Source material:
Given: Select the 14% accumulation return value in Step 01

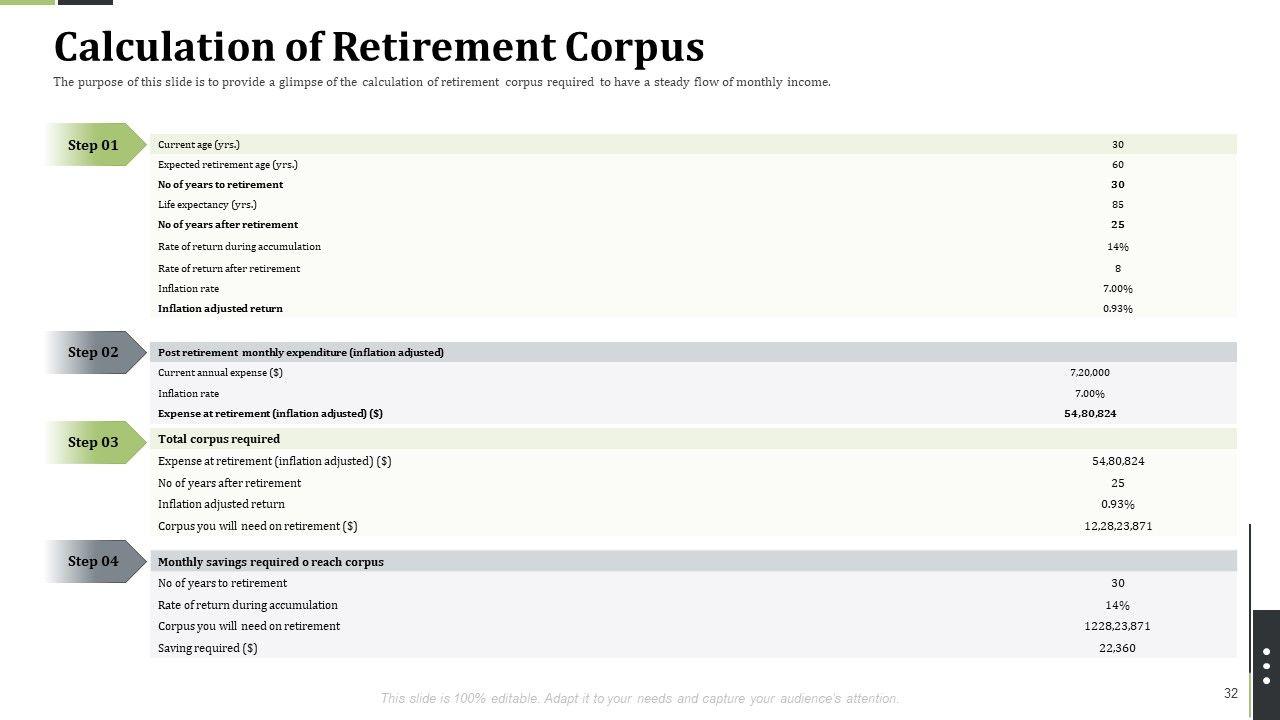Looking at the screenshot, I should coord(1117,246).
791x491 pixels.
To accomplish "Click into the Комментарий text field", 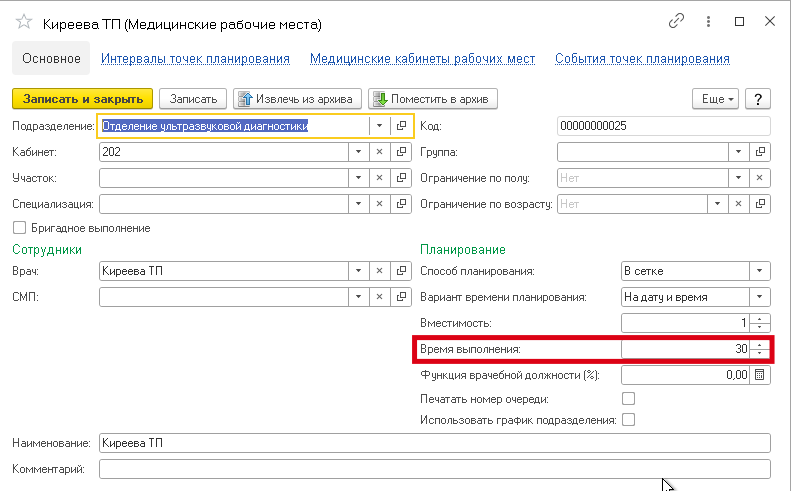I will click(435, 469).
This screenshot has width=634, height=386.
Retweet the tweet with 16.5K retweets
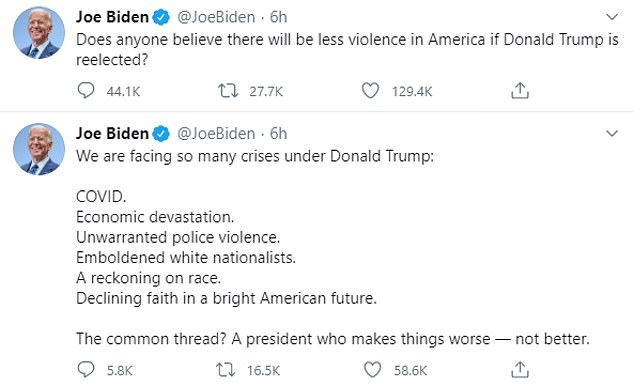(x=226, y=369)
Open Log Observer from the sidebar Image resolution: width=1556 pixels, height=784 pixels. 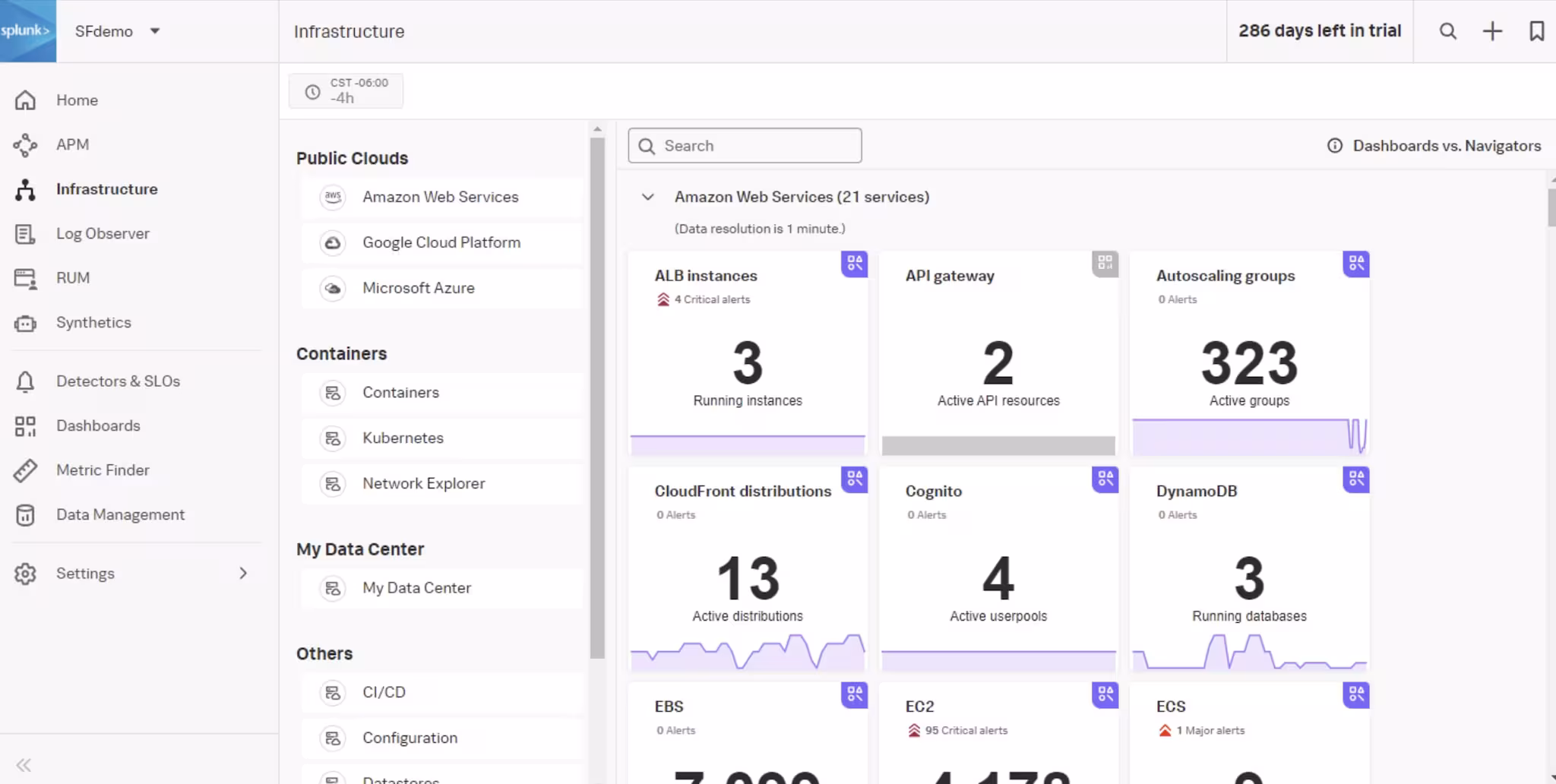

Brief:
The lines to return run from the line containing "This screenshot has width=634, height=386." through the last line of the records. Give them exactly, omitting pictures.

Answer to the problem:
This screenshot has width=634, height=386.
Retweet the tweet with 16.5K retweets
(x=226, y=369)
Open Log Observer from the sidebar Image resolution: width=1556 pixels, height=784 pixels. 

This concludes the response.